Mrs. Kurtz had been looming over us, watching Megan’s frustration, and she said, “Why don’t the three of you form a study group to work on tonight’s assignment?”
And I thought it was just like Seanie’s haiku coming true, except for the Megan part. And the Megan part practically gave me an aneurysm when she put her ginger-lotion hand on my arm and said, with pleading and helpless eyes, “Will you help me, Ryan Dean? Please?”
I wasn’t sure if I could physically tolerate all the up-and-down surging of blood I’d been experiencing that morning. I swear I could actually see my heart thumping in my chest beneath my sweater.

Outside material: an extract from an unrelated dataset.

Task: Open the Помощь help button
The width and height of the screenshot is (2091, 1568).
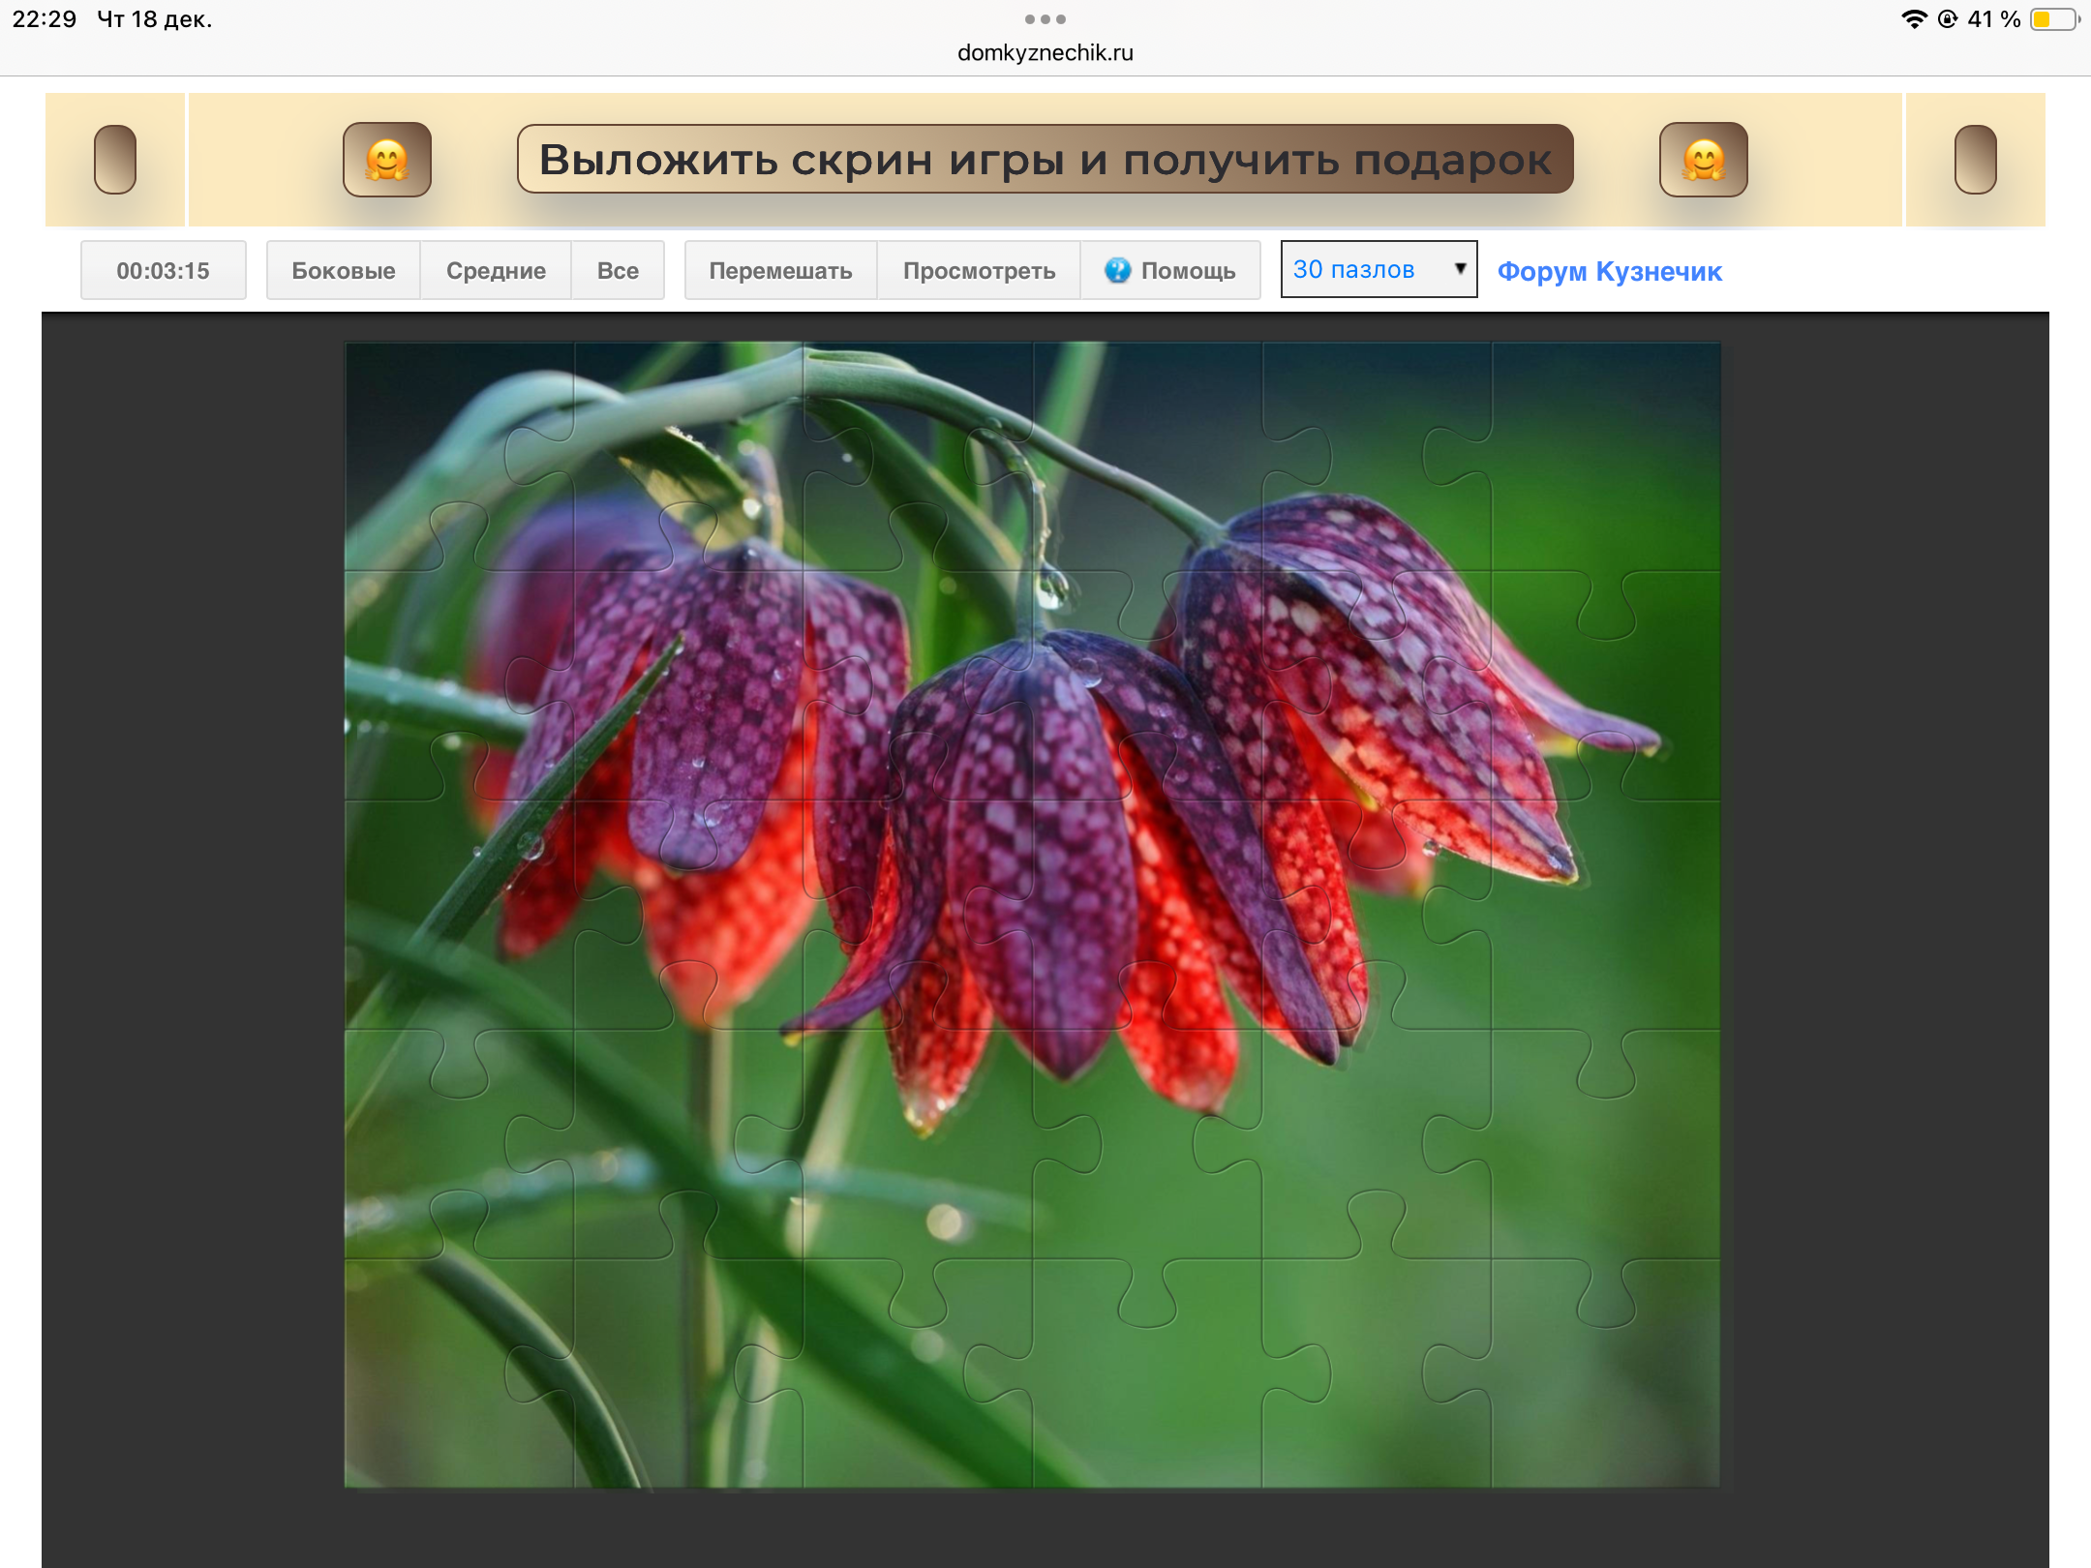Action: point(1187,271)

“Sure.” And I was kind of scared—no, terrified—so I said, “Joey can, too.”
And, just like that, the three of us agreed to meet in the library after dinner that night, with Mrs. Kurtz’s approval. Students were allowed to do homework in the library until lights-out, but O-Hall kids had to have a teacher’s consent. So, thanks to Mrs. Kurtz’s facilitation, I had scored my second smoking-hot-girl date on just my second day of eleventh grade.
Things were definitely looking up.
The day before, the day after the poker game, postconsequence, I felt like I had been stuffed with a combination of cement and sleeping pills; but that Tuesday I practically floated through the entire school day.
NOTE TO ANNIE DURING LIT
class:
Don’t forget.
Then I drew a picture on the bottom:
And, yeah, she did think I was a pervert.
THIS TIME, I SHOWERED AFTER
rugby. I put my school clothes back on and tied my necktie as neatly as I could. I even borrowed some cologne from Joey. I got some gel from Kevin Cantrell and put it in my hair and tried to comb it.
Everyone knew something was up.
This time, Casey Palmer and Nick Matthews weren’t waiting at the side of the football field as the guys came streaming down from the locker room.
I would have run on my way to O-Hall, but I didn’t want to get all sweaty before seeing Annie. I planned to just drop off my school books in my room so I wouldn’t have to carry my pack with me all the way to our stone circle.
O-Hall looked deserted when I got there. I guess I must have been the first boy back from school. Despite all the attention I’d paid to my clothes and hair, I’d still rushed to get out of the locker room and managed to make it back to O-Hall before anyone else. So when I opened the outer door to the mudroom and stairwell, I wasn’t expecting to see anyone; and this time, I did kind of squeal more than a little bit when I ran straight into the not-even-hot-on-Pluto Mrs. Singer.